Almost everything we consume has sugar in it. And so many artificial ingredients. Our body was never designed to break down fake stuff. So now the body is storing all the toxic waste in fat cells and keeping people from being able to make the hormones necessary to produce good mental health. Like seratonin that keeps depreession at bay. And the inability to produce a good healthy stable mood and mindset keeps people with fake smiles plastered on their faces, and negative words and thoughts floating around their same mindset circle.

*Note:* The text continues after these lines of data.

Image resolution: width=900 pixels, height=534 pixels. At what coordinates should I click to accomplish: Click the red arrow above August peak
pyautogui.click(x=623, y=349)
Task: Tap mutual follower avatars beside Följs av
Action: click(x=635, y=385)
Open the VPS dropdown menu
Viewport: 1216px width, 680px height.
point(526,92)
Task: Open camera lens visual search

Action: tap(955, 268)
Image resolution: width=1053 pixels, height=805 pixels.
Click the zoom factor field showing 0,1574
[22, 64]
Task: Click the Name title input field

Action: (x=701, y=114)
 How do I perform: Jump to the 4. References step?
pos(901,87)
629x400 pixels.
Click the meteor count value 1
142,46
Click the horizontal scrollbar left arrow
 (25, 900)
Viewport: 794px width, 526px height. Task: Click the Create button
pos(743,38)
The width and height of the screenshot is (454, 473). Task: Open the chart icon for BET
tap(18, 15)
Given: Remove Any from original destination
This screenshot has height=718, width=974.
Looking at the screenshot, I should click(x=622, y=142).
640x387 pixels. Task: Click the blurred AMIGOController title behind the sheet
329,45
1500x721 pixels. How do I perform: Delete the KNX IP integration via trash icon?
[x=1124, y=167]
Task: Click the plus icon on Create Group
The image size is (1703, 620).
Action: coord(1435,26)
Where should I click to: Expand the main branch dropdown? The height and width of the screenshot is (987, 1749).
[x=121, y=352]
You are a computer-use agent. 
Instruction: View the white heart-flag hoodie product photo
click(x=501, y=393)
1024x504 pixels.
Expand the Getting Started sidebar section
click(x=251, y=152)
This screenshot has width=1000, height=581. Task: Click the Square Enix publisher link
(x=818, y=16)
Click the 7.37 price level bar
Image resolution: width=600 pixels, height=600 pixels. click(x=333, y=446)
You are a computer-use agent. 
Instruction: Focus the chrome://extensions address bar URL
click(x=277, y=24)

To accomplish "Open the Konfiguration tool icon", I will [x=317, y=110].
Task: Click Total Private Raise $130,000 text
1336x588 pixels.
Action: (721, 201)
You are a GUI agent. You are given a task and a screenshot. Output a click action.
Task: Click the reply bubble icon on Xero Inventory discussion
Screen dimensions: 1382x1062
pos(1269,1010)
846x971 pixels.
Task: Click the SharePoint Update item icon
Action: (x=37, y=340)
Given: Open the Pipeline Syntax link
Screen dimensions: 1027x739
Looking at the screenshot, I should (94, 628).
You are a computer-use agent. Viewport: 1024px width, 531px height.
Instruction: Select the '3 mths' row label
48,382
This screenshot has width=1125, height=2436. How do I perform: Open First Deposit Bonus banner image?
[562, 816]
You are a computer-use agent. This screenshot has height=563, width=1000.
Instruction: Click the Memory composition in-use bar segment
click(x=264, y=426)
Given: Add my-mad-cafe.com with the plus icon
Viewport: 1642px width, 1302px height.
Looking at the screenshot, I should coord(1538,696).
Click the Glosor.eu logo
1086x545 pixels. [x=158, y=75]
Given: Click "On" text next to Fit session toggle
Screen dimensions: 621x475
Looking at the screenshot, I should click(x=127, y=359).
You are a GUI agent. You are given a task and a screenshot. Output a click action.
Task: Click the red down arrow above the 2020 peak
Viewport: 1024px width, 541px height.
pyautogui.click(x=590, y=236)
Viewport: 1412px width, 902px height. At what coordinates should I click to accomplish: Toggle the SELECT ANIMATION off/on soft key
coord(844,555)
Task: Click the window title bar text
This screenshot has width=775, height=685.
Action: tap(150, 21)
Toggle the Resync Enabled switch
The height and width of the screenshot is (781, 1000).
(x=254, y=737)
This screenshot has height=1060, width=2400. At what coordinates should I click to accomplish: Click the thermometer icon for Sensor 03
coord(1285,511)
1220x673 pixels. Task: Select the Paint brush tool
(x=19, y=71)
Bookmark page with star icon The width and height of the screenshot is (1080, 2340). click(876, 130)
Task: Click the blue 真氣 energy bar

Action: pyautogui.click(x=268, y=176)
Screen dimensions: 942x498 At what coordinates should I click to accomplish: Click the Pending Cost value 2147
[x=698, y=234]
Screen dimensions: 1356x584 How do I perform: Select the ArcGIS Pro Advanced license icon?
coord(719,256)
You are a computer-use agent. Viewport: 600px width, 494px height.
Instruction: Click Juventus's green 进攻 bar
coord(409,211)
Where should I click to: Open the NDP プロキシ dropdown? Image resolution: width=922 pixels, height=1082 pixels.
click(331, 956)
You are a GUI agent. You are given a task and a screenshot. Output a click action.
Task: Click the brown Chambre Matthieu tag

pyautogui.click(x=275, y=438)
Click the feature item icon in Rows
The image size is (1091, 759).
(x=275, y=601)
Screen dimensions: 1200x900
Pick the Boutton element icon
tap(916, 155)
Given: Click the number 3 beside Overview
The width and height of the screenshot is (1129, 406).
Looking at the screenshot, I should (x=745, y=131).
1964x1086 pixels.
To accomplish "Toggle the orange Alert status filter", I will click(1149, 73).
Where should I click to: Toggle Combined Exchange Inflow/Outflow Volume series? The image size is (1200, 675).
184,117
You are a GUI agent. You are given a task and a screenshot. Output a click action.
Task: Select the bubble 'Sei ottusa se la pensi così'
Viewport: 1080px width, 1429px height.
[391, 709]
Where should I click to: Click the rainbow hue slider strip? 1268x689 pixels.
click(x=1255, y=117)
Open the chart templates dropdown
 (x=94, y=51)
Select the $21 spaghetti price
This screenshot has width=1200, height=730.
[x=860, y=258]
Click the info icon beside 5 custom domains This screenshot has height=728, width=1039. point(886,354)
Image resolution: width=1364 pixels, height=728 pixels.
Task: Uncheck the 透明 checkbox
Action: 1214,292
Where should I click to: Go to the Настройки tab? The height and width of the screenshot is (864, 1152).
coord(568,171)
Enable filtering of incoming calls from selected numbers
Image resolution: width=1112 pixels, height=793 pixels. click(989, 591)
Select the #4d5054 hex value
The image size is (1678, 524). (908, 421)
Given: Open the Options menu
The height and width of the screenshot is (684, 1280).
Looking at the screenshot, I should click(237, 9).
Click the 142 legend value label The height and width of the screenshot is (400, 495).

So here is my call to health. I see a hurting people in black people and we have some of the worst diets. Even the slimmest person does little exercise and still eats a lot of processed junk food, and we wonder why we dont have the strength and discipline to press forward towards greatness. Many successful people are mostly slim people, who care enough about themselves to eat healthy and disciplined enough to work hard to keep their bodies in the best shape theirr body is able to be in.

Reduce the waste and increase the ability to see past it and find treasure after the trash.

My sister in Christ gave me a scripture early this week, Ephesian 4:1b, 2 of the message bible, “I want you to get out there and walk—better yet, run!—on the road God called you to travel. I don’t want any of you sitting around on your hands. I don’t want anyone strolling off, down some path that goes nowhere.”

I find the more I purge myself of the waste of the old behaviorrs that once consumed my life, smoking, drinking, overeating processed junk food, awful relationships whih produced its own set of trauma, which scientists say trauma gets coded into hormones for the brain to recognize and then gets stored as toxic waste into my fat cells. So the more I purge, and let go the lighter i feel the happier I become. I walk in freedom.

Yes now. I live a life eating plants. I am a vegan now and I eat foods derived from plants and my smilie is so bright that as passengers board and alight my bus they smile. They wave from the other side of the street. White, black, latino, asian, indian. Joy transcends all color lines.

so yes, the old adage you are what you eat. SO lets get some discipline to change our habits and become all God created us to be.

Proverbs 15:32 Those who disregard discipline despise themselves, 

but the one who heeds correction gains understanding. 

Happy eating! To the health of my people!!